Okurumuz T. Kıvılcım “1973 yılı doğumluyum ve 1993’ten beri sigortalı olarak çalışıyorum. En son şu an çalıştığım şirkette hizmetim 9.5 sene ve toplam prim günüm 4145 gün. Kıdem tazminatımı alarak ayrılmak istiyorum. 1475 Sayılı İş Kanunu’nun 14. Maddesi’ne göre kıdem tazminatımı alabiliyorum. ‘Kıdem tazminatını alabilir’ yazısını SGK il müdürlüğünden aldıktan sonra işverene müracaatım ne şekilde olacak?” diyor.

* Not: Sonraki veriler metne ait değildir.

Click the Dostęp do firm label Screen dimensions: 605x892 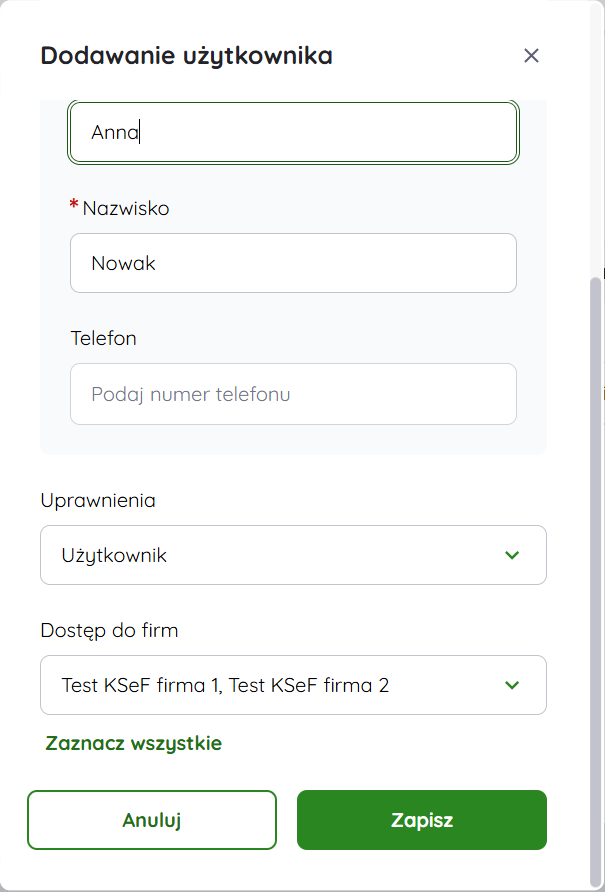tap(109, 630)
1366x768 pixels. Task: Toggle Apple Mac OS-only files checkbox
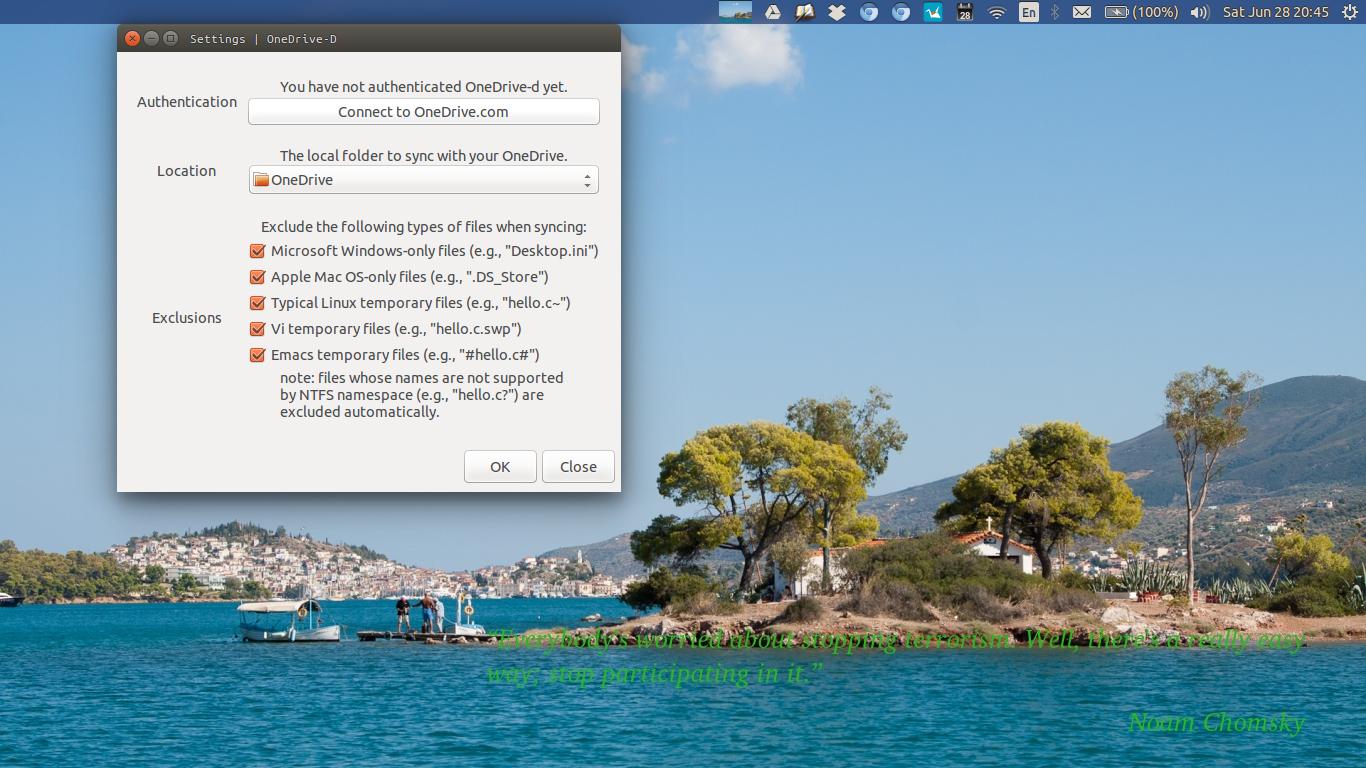(x=258, y=277)

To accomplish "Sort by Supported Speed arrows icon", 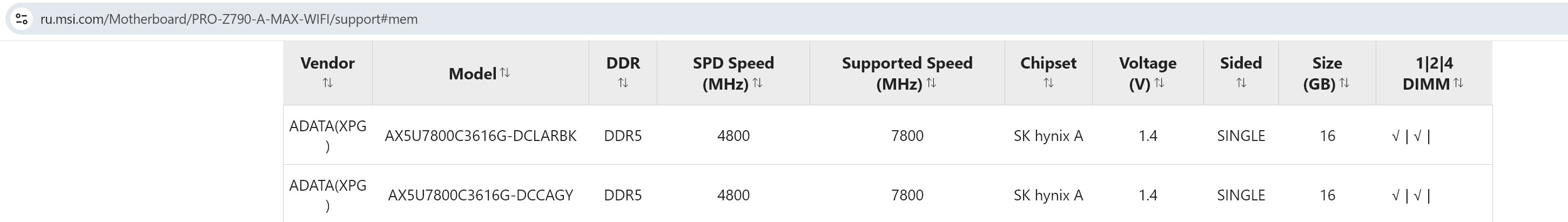I will (x=931, y=83).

Son dönemlerde, 15 yılını ve 3600 gününü doldurup kıdem tazminatı almak isteyen okurlarımızdan çok soru geliyor. Daha önce de çeşitli yazılarda zaman zaman değinmiştik. 1999 yılında yapılan kademeli emeklilikle ilgili yasa değişikliğiyle emeklilik için gereken 15 yıl sigortalılık süresi ile 3600 prim gün sayısını doldurup yaşını doldurmayı bekleyen sigortalılara kıdem tazminatı verilmesi gerekmektedir. 08/09/1999 tarihinden önce çalışmaya başlayanlar için aylığa hak kazanma koşullarından yaş dışında en az 15 yıllık sigortalılık süresi ve 3600 prim ödeme gün sayısı koşullarını tamamlayıp, yaşını bekleyen sigortalılara SGK tarafından 1475 sayılı İş Kanunu’nun 14’üncü maddesine göre “Kıdem Tazminatı Alabilir” yazısı verilmektedir.
Bu gerekçeyle ve kendi isteğinizle kıdem tazminatına hak kazanacak şekilde işten ayrıldığınızı işverene kıdem tazminatı alabilir yazısı eklenmiş bir dilekçe ile yazılı olarak vermeniz veya noter aracılığıyla göndermeniz halinde işveren tarafından kıdem tazminatı verilmesi gerekmektedir.
Yaş büyütenler erken emekli olabilir mi?
Okurlarımızdan gelen soruların önemli bir kısmını emeklilik konuları oluşturuyor. Özellikle mahkemeden yaş tashihi yapıp, yaşını büyütenler emekli olurken hangi yaşın dikkate alınacağını soruyor.
Sosyal güvenlik hukukumuzda; kısa vadeli sigorta hükümleri açısından, iş kazasının olduğu veya meslek hastalığının hekim veya sağlık kurulu raporu ile ilk defa tespit edildiği tarih sonrasında oluşacak; uzun vadeli sigorta hükümleri açısından ise ilk defa sigortalı olunan tarihten sonra yapılacak yaş düzeltmelerinin sonuç doğurmaması esası getirilmiş bulunmaktadır.
Söz konusu esas ile bireye dair oluşmuş olan statükonun korunması, tahsis hükümlerinin bir temele dayandırılması, bu çerçevede makro planda sosyal güvenlik sisteminin aktüeryal dengesinin korunmasının amaçlanmış olduğu görülmektedir.
Sosyal güvenlik mevzuatına göre, ilk defa sigortalı olduğu tarihte geçerli olunan emeklilik açısından dikkate alınmakta olup, işe giriş tarihinden sonra yaptırılan yaş düzeltmeleri emeklilik hesabında dikkate alınmamaktadır.Yargı içtihatlarında da genel kabul gören ve eşitlik ilkesine uygun bulunan bu hukuki durum çerçevesinde sosyal güvenlik sistemi kaynaklı tahsislerde, tahsisi doğuran olgudan sonra yapılacak yaş düzeltmesi işlemleri bir hüküm ifade etmemektedir. Diğer bir deyişle, sigortalı olduğu tarihten sonra yaşını mahkeme kararıyla büyütenler için erken emeklilik söz konusu olmayacaktır.